Dr. Cane runs this neighborhood, unquestioned. Does what he feels, kills who he feels. Like, I see the Landlord sauntering by and all I gotta say is “Get that asshole up here,” and muscleman Jones goes and gets him. I like the way dudes have to trudge up the stairs to get to my pad, that way when I push them off and they fall back down its like they killed themselves, did all the work. So I can have this Landlord standing in front of me, his back to the edge where the wall’s blown out, the wind licking his balls, and he don’t even ask why. Knows I say why and that’s that. “You been ripping off one of my dealermen,” I say. And muscleman Jones goes and puts a bag of the uncut shit into the Landlord’s shirt pocket and pulls it back out, plain as day, like where’d this come from, eh? And the Landlord don’t even question because it’s fact: that’s the shit he ripped off. So Jones puts it back in the pocket, that way Erve’ll get it, and I take my cane and jab this asshole right in the ribs, right over the edge. The cane’s a precaution I established back in the early days, just in case some crazy’s thinking about pulling me with them, or some shit. But it’s like tradition now, and my fucking moniker. I love the way they walk up the stairs and fall down, and all I gotta do is say “him.”

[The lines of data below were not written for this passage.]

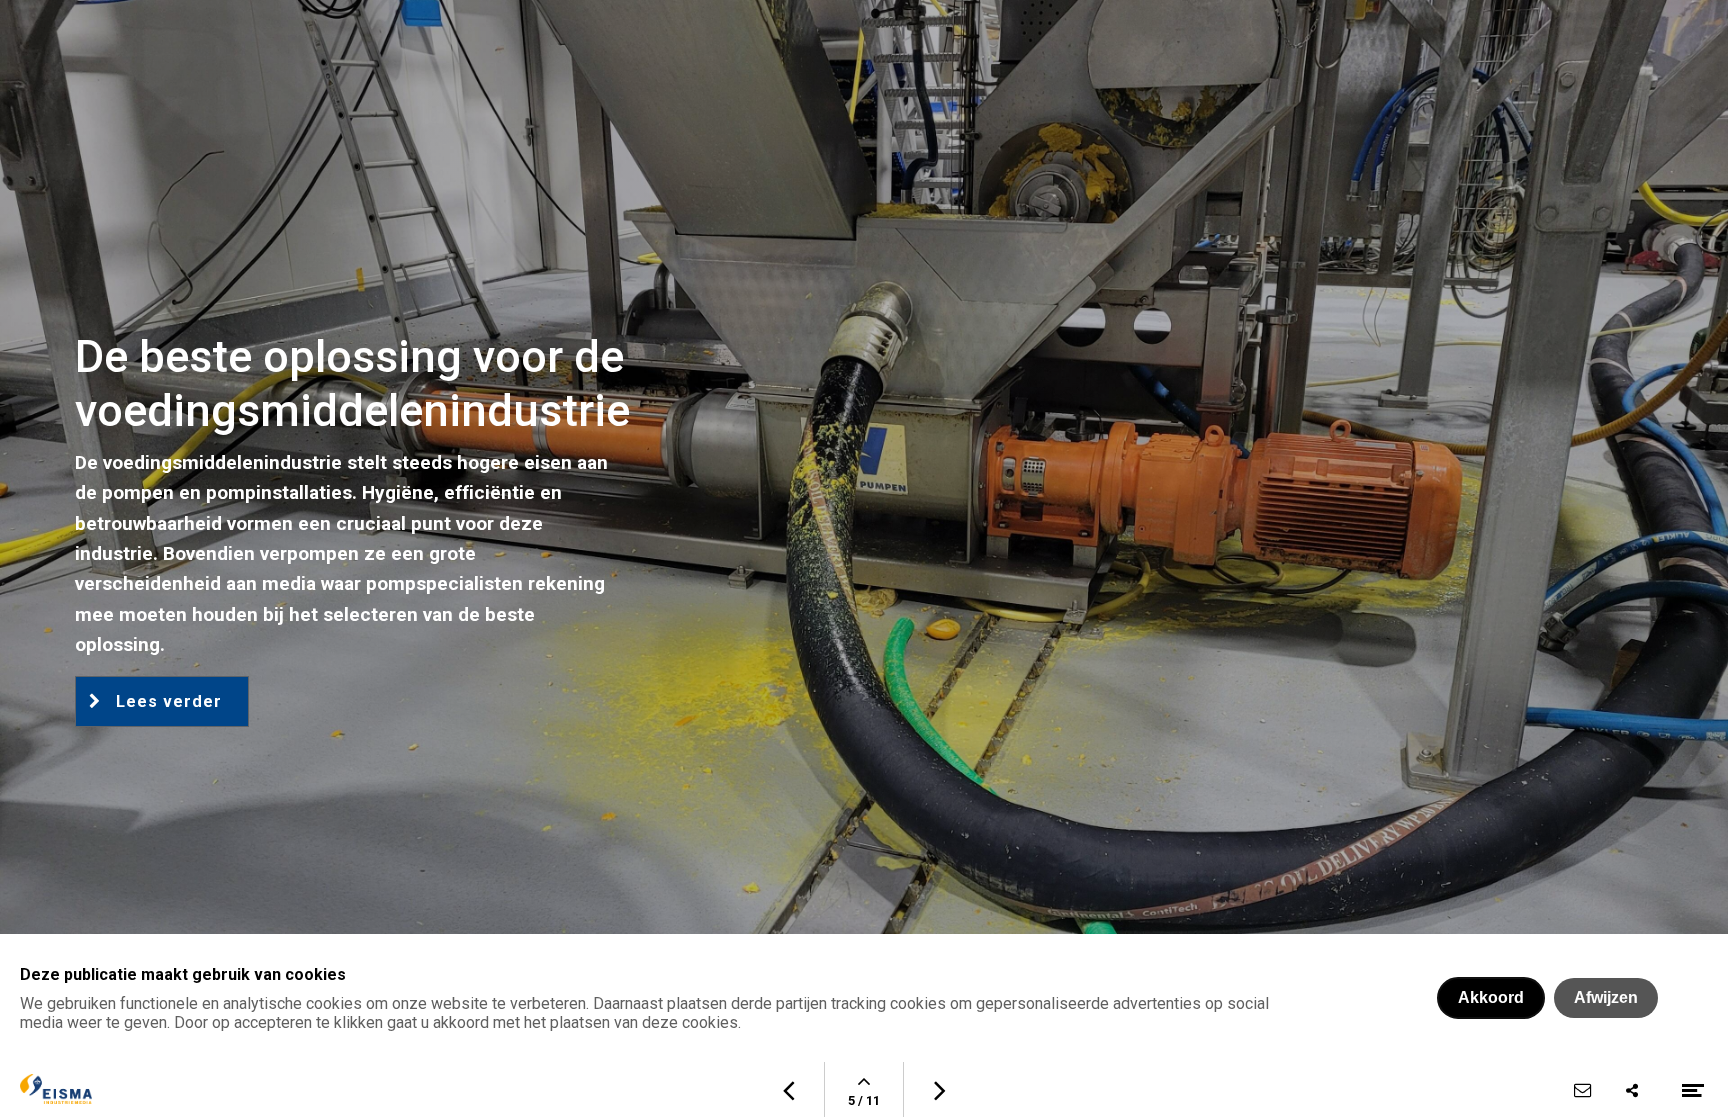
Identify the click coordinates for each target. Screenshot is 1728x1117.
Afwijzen (1606, 997)
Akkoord (1491, 997)
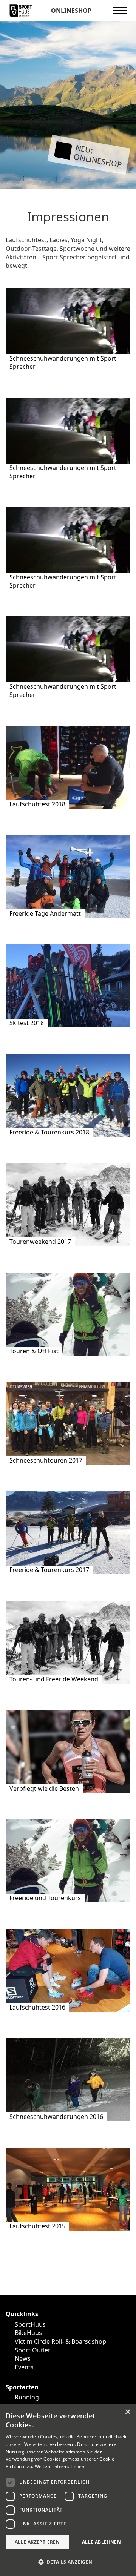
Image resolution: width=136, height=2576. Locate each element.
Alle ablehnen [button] (101, 2542)
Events (24, 2367)
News (23, 2358)
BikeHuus (28, 2333)
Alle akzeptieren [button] (37, 2542)
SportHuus (30, 2324)
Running (27, 2397)
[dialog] (68, 2490)
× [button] (127, 2412)
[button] (68, 2562)
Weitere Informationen (60, 2466)
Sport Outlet (32, 2350)
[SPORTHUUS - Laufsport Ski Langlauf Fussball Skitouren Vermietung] (21, 10)
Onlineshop (70, 10)
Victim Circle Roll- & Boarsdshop (60, 2341)
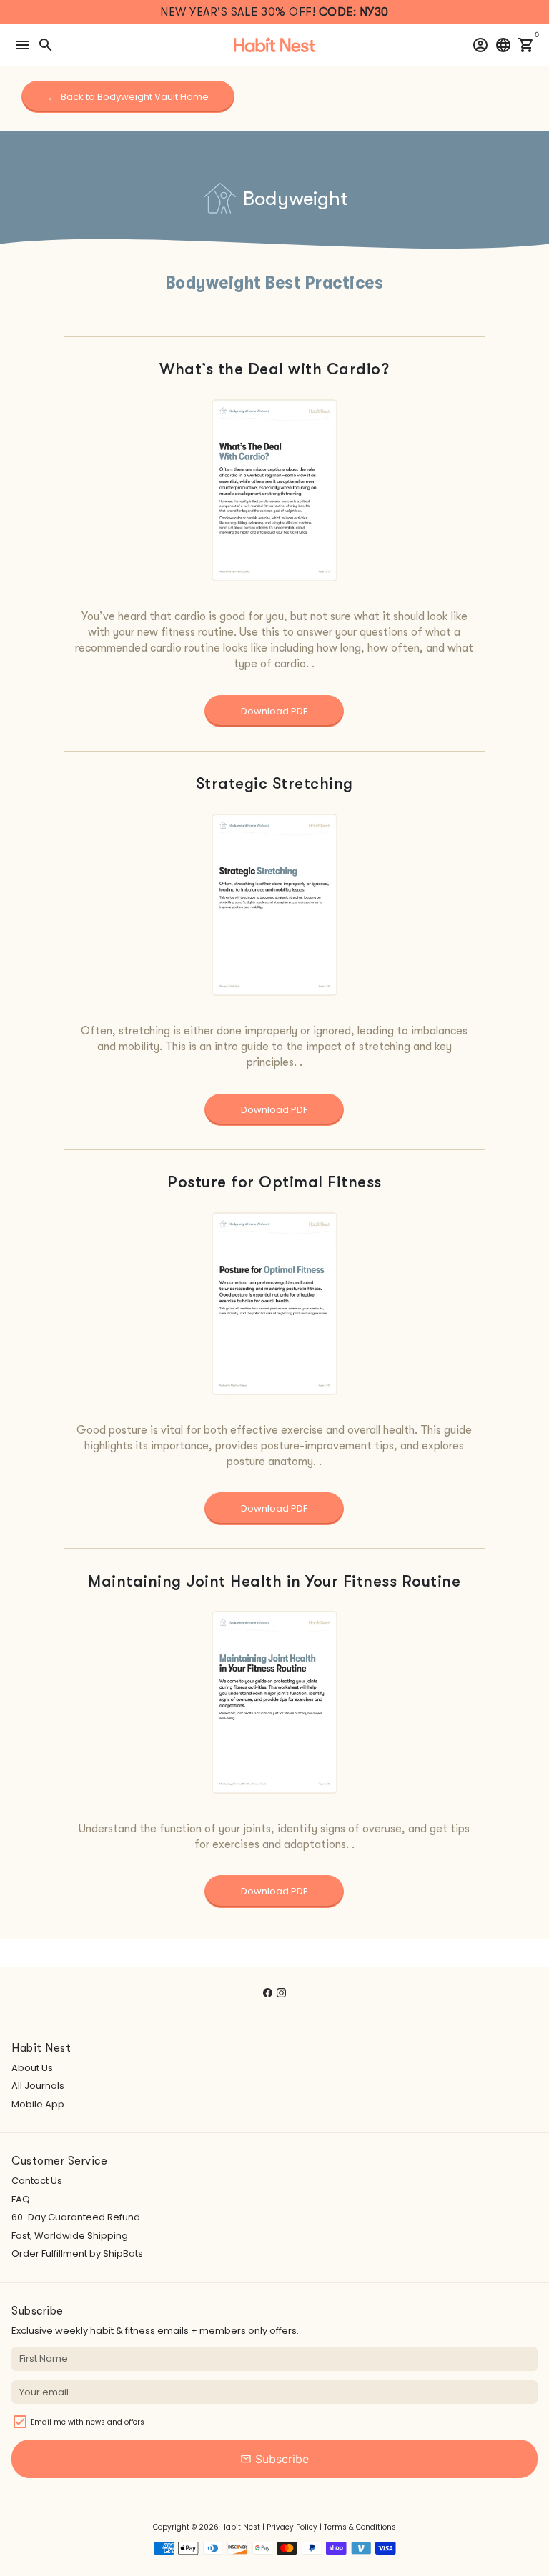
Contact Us (36, 2180)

“OK. Got this from my dad’s box,” Bubis says. “Check it.”
He sticks his hand through the hole with this glass tube and a little plastic bag full of these like chunks of cheese. Bubis is a couple years older than me and knows some stuff I don’t, but it’s embarrassing so I don’t ask.
“Man,” I say, “Your Pa know?”
“Nah, it’s chill. Two rocks each.”
He pulls his hand back and I hear him messing around. Some clicks and sound like one of those airy farts. Then his hand’s back through the hole with the glass tube and the bag of cheese and a lighter. It’s really starting to smell like Bubis ripped a huge rubbery-smelling fart, which is the same smell that’s always coming through my door when Ma and Pa are hanging out. A lot of times I hear Pa raising his voice at Ma and hitting stuff, and I figure if I were him and Ma were always ripping farts like that when I came home, I’d get pissed too.
“Hey, Cross, man, shit shit, yeah.”
I take out two of the smaller cheese chunks and put them on my bed. They’re hard but kind of flaky, and I pick one apart with my thumb. I taste a flake and it’s gross, like weird soap. I brush the flakes onto the floor and put the other chunk on the shelf behind my bed, next to this cement brick I found that had a naked lady graffitied on it.
“Shit, man, shit shit, you dig?”
“Shit. I dig,” I say.
I pass the lighter and the glass tube and the bag back through the hole. I can hear Bubis with his back against the wall and tapping it really fast like bullets.
Sometimes people come to Dr. Cane of their own will, looking for aid. Like this man brings his woman, says she always farting so bad it burns his eyes, so bad his eyes are crying like all the time now. Tried reprimanding but she don’t stop, can he get some aid. So what I do is I give her the cane, and off she goes, prolly farting her way down past Crabby Jenkins’ window if this asshole’s not lying with a bald face. And now he’s standing there all lonely and I think, Let’s have some fun, why not. So I have muscleman Jones do the whole bag-in-shirt-pocket thing, and the man’s face gets like “Oh,” and then he gets the cane too.